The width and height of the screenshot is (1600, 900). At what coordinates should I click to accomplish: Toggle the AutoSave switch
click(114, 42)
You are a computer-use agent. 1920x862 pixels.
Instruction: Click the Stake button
--
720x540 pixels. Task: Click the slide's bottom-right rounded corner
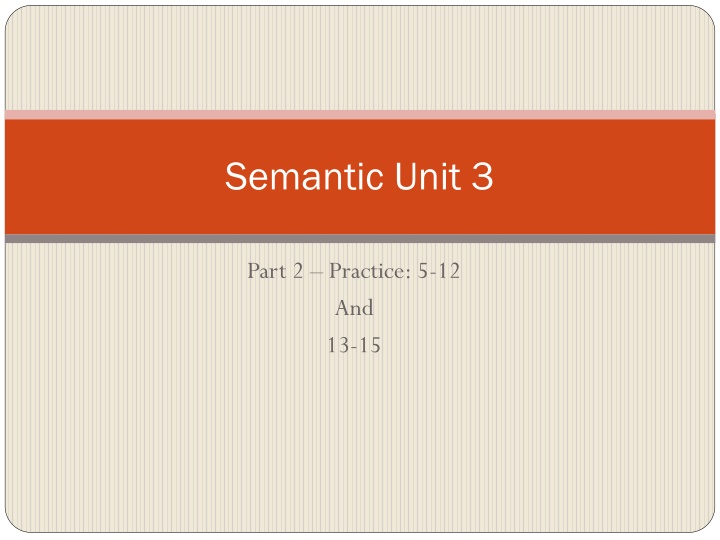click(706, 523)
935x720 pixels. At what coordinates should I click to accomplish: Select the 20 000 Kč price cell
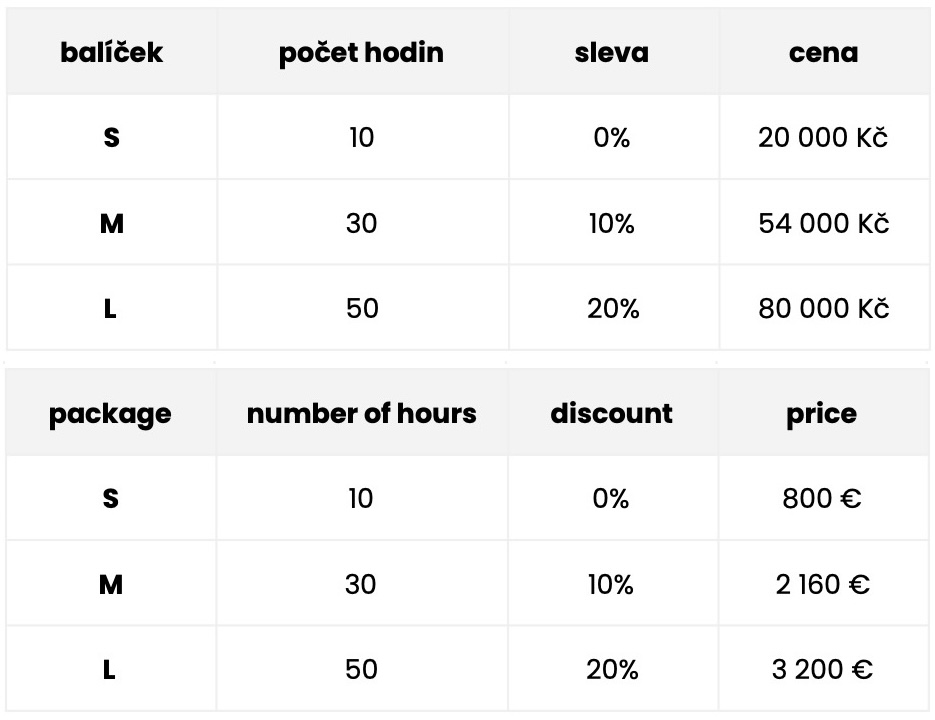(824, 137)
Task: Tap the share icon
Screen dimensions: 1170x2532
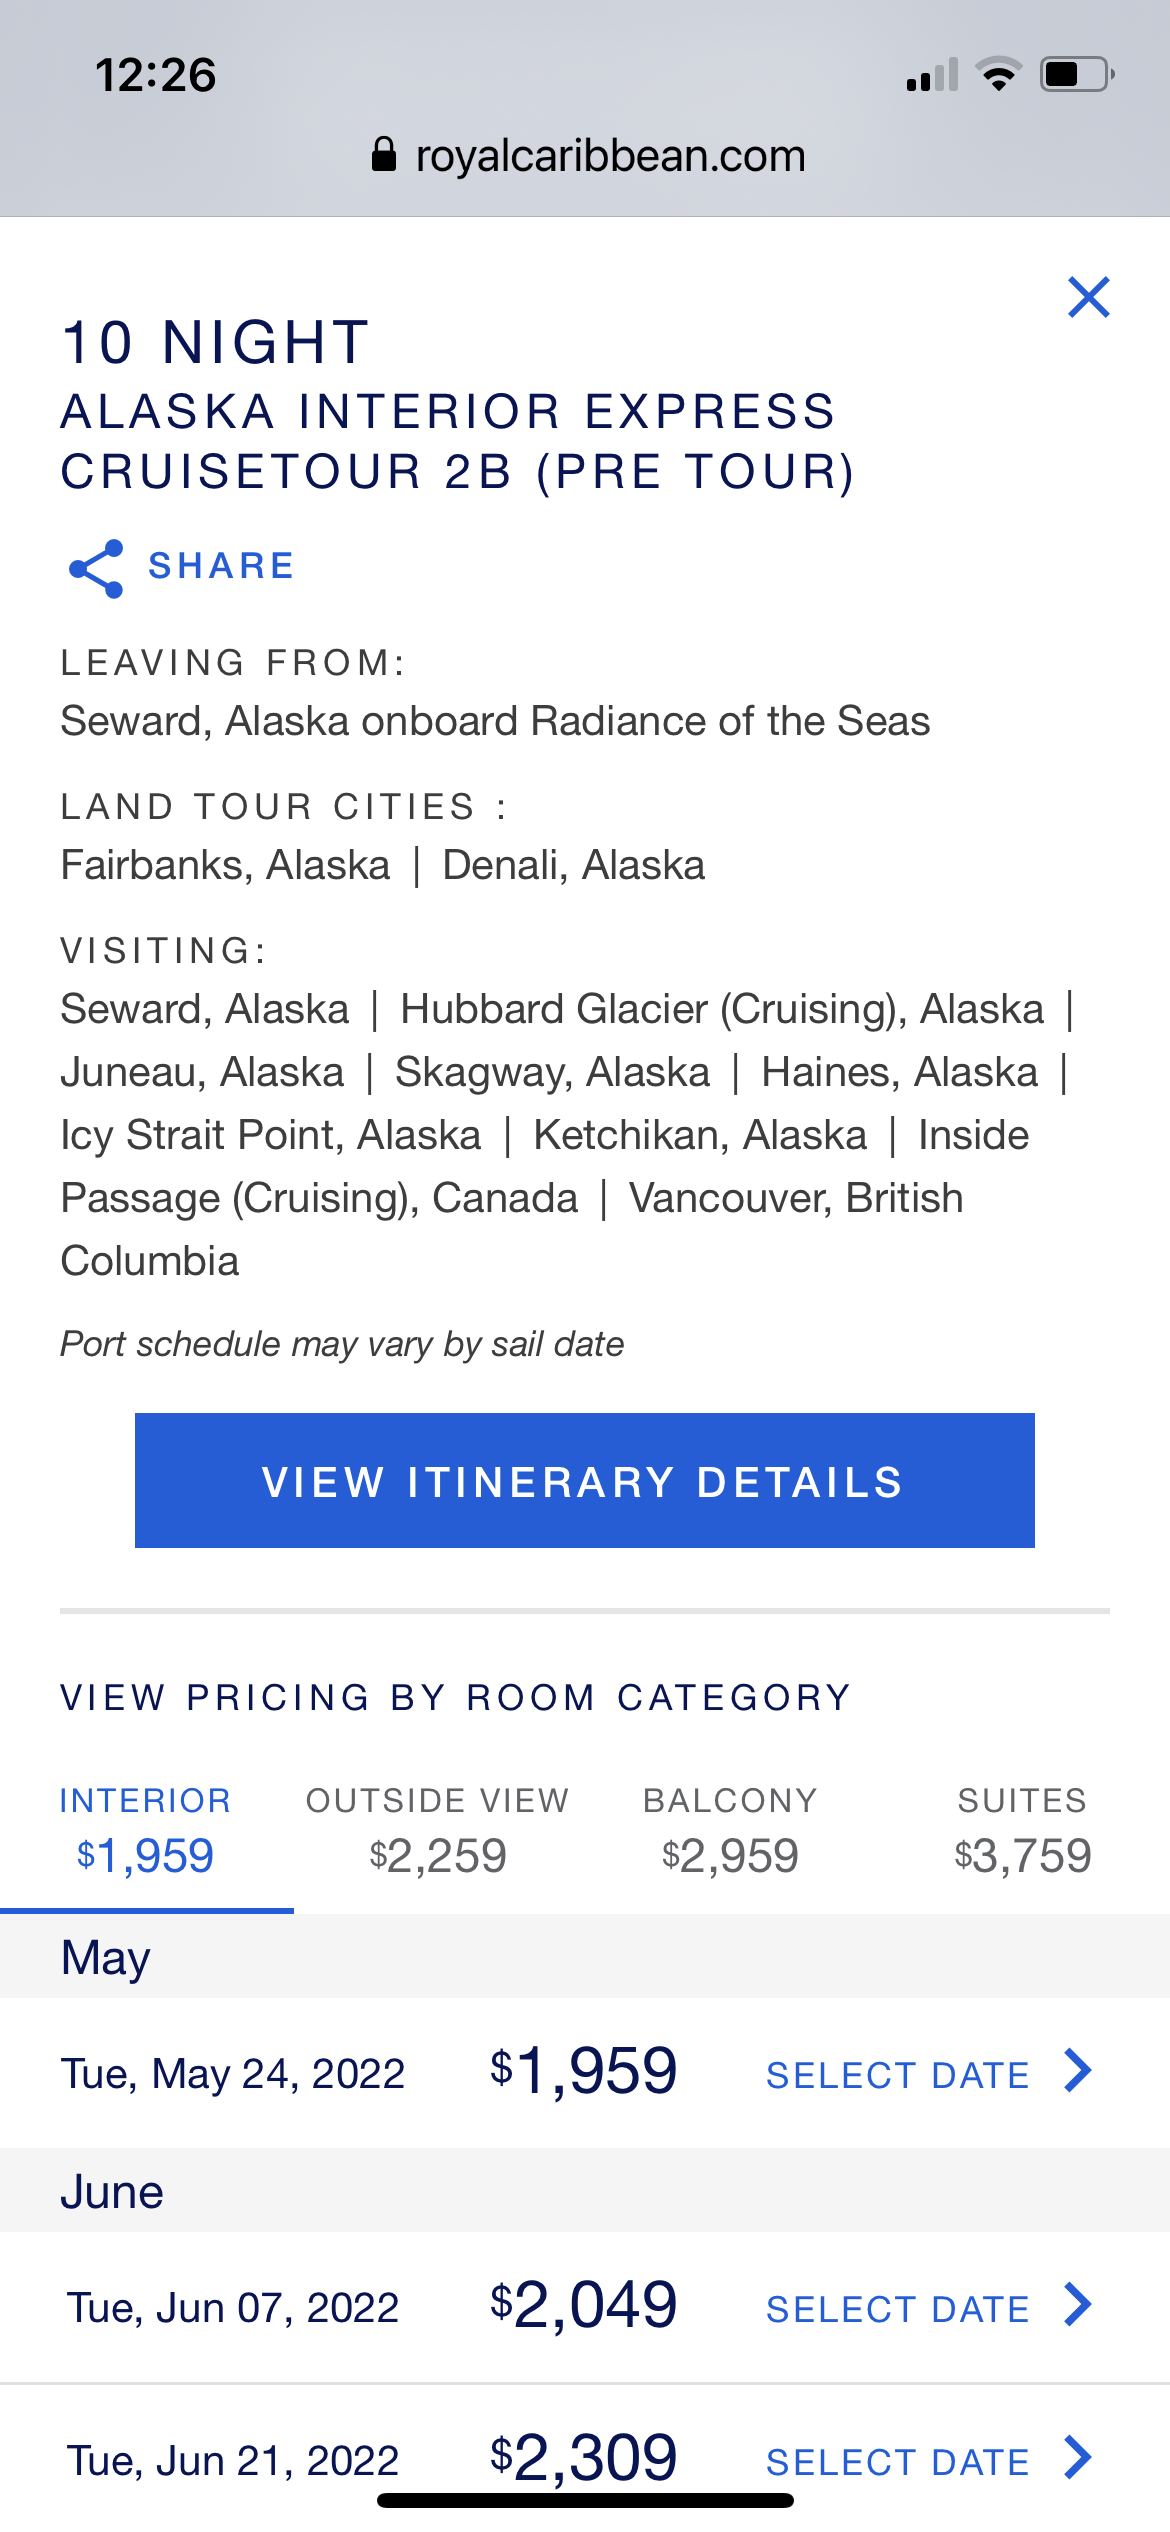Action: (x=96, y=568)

Problem details
Only one stretch of the data above is needed. Restate it word for word, from the line containing "You are a computer-use" through the line containing "Instruction: Click the Stake button", both ends included.

Solved problem
You are a computer-use agent. 1920x862 pixels.
Instruction: Click the Stake button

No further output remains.